Okay, let me preface this by saying that I have safely arrived in Crete and have been overwhelmed by this island’s beauty… And also apologize for how chaotic these next few posts will be. It’s currently day three (basically four since it’s midnight now) and I am playing catch up on posts. These last few days have been incredible, but so so busy.
I just want to write down what I remember now while I have a minute before I forget though, because a lot has happened.
The journey here was quite possibly the worst travel ordeal I have ever had the displeasure of experiencing. I’m going to keep this brief though, because this was all in the past and my present seems so bright.
For the sake of accurately keeping track of this trip though, here’s a breakdown of what went wrong:
The luggage debacle: I planned and packed to travel with only a carry on. I’d heard all the luggage nightmares and given the complicated nature of my many flights, figured I’d skip the hassle by packing light.
I was ON my plane with my carry on when a stewardess asked to check my bag in, “for free”, because of how crowded my flight was.
Fine, I said. I couldn’t argue it at that point. (This gets better later on.)
My flight from Baltimore to Detroit went fine. My flight into Amsterdam followed the same. When I showed up in Amsterdam however, I was told my next flight to Athens was severely overbooked under presumptive cancellations and I was put on standby.

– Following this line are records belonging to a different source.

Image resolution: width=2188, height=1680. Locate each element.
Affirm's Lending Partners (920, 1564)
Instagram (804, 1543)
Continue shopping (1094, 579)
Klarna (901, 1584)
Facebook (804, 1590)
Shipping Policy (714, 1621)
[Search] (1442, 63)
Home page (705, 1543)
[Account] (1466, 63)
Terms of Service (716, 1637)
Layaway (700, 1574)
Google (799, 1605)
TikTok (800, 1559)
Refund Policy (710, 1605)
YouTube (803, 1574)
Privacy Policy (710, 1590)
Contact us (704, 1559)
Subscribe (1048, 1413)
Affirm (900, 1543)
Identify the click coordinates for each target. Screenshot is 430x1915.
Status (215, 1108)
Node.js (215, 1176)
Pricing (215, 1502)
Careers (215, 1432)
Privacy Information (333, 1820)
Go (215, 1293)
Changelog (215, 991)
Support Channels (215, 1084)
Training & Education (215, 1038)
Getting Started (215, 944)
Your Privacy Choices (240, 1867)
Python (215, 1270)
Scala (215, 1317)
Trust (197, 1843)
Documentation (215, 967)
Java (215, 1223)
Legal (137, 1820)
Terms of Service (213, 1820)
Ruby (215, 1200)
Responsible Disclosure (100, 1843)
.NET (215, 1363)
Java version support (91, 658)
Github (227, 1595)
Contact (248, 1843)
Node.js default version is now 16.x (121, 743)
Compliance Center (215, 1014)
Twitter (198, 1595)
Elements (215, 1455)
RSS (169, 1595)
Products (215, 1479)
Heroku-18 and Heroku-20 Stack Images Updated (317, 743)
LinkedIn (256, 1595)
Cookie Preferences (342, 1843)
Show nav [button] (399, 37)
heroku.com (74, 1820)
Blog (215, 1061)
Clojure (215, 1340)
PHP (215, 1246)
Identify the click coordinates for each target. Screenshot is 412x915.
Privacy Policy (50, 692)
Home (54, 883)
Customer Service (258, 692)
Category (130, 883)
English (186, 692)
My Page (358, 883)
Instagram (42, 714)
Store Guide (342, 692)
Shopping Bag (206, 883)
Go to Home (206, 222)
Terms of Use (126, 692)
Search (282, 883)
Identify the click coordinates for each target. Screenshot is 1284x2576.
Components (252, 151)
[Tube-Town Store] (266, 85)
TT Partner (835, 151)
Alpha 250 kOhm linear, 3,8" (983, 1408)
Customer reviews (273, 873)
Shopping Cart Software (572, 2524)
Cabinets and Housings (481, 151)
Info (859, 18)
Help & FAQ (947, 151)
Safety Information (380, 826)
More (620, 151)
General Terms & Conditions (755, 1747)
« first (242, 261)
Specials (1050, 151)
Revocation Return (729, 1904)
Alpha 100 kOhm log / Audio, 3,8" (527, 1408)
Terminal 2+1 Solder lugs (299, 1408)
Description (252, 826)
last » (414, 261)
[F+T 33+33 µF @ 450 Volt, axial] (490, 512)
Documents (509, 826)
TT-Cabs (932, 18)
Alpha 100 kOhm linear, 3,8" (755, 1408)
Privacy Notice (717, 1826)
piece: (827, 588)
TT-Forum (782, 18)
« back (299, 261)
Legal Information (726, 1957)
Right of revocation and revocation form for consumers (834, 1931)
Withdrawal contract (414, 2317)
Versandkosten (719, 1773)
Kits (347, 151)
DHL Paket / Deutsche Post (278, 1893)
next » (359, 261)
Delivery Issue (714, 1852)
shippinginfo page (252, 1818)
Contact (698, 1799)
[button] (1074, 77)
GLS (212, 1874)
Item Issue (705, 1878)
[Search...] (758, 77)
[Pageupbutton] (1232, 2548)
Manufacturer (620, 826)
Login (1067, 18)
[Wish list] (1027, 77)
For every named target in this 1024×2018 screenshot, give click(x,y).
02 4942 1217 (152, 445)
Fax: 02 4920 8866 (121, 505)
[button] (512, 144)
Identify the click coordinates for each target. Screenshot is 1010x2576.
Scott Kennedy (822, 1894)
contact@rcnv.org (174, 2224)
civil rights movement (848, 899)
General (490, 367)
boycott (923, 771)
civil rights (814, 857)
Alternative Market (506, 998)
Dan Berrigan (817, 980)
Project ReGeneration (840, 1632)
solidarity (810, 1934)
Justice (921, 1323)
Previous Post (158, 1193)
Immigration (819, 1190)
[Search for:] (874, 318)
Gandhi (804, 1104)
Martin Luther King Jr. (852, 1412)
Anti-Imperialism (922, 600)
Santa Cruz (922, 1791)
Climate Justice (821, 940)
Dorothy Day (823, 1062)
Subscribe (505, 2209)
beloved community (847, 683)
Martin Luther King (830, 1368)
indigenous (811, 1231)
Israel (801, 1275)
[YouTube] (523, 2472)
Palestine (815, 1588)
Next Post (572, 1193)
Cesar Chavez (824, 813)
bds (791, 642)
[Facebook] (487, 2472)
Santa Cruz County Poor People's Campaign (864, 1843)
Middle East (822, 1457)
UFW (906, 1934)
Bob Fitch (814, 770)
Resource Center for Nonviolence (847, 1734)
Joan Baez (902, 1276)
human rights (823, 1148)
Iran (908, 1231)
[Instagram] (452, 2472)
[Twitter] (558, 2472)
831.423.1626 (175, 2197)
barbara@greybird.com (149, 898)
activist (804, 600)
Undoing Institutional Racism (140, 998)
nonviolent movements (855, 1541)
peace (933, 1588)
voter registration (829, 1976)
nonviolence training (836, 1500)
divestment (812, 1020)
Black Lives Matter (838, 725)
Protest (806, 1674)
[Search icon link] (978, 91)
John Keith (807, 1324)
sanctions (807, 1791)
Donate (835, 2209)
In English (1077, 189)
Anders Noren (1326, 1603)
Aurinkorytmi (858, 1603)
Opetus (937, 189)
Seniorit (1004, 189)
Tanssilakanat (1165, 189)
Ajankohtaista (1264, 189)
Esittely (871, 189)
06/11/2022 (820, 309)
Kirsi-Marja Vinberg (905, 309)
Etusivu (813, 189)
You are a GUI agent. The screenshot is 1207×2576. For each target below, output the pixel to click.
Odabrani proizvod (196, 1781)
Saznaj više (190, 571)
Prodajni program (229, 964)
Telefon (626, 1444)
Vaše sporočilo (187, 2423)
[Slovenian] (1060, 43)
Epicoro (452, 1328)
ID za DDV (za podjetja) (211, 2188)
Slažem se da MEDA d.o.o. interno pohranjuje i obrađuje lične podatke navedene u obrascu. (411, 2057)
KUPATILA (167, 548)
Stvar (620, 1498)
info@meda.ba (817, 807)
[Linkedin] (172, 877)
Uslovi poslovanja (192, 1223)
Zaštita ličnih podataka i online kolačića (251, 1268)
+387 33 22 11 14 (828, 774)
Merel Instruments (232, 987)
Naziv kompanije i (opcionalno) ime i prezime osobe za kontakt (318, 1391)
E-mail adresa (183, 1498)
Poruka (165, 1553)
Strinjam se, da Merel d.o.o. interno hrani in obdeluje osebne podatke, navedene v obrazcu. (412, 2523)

Two hours later I watched my plane take off without me. And then I was told that my next flight wouldn’t be rescheduled until midnight… meaning I would miss my connecting flight from Athens to Crete.
Insert tears. Big, ugly tears. Mind you, I was half asleep and fairly hormonal at this point.
The tears did the job, though.
They decided to reroute me through Dusseldorf and I agreed simply because it meant I’d be able to make my connecting flight to Crete. I made one request though: special attention for my last minute checked bag.
Spoiler: my bag was not paid special attention.
The (Continued) Luggage Debacle
I show up in Athens and spend a good hour waiting for my luggage. I watched the belt slowly empty out before finally approaching the counter. I spent another hour simply waiting in line before getting sassed by a tiny Grecian man, who didn’t seem to understand (or simply did not care) that my flight to Crete was taking off as he slowly hobbled around.
I cried again. Only he actually did not care. He did manage to locate my bag, however, which I greatly appreciated. It turned out my bag hadn’t made it past Dusseldorf. Delightful.
And then it got better. He asked for contact information and I realized that in waiting for my baggage I hadn’t gotten a SIM card for my phone. And as I went to pull up my program directors information, my American phone died. And although I had my American charger, my international adapter was in my luggage.. which was in Dusseldorf.
More tears. Actual oceans were slipping down my face. All I could think was my flight is about to take off without me, and without my phone I can’t call anyone to let them know where I am to pick me up, and I smell, and I’m tired… and then everything began to unravel.
I then made a decision: I haphazardly wrote down what information I could remember and decided I couldn’t wait any longer. If nothing else, my last task would be to make this final flight: I had twenty minutes and an entire airport / security line to navigate… so I booked it. I actually sprinted harder than I did back in my field hockey days (frankly, I surprised myself).
I ended up making it by hair.
By this point though, I was so stressed, so upset, so overwhelmed, and so smelly, that I made myself sleep on the short flight into Crete simply because I no longer wanted to be awake. At every turn, something had gone wrong.
But then something changed. I made it to Crete and as I walked out of the airport and looked up at the sky, all I could see were stars. Stars for miles and miles, and a bright shinning moon. And I almost cried out of happiness (although by this point I was practically run dry of tears) because it was just so beautiful.
I had finally made it to where I needed to be, and all of my past anxieties seemed to melt away.
I had made it.
Let me rephrase: I made it, and it has been wonderful ever since.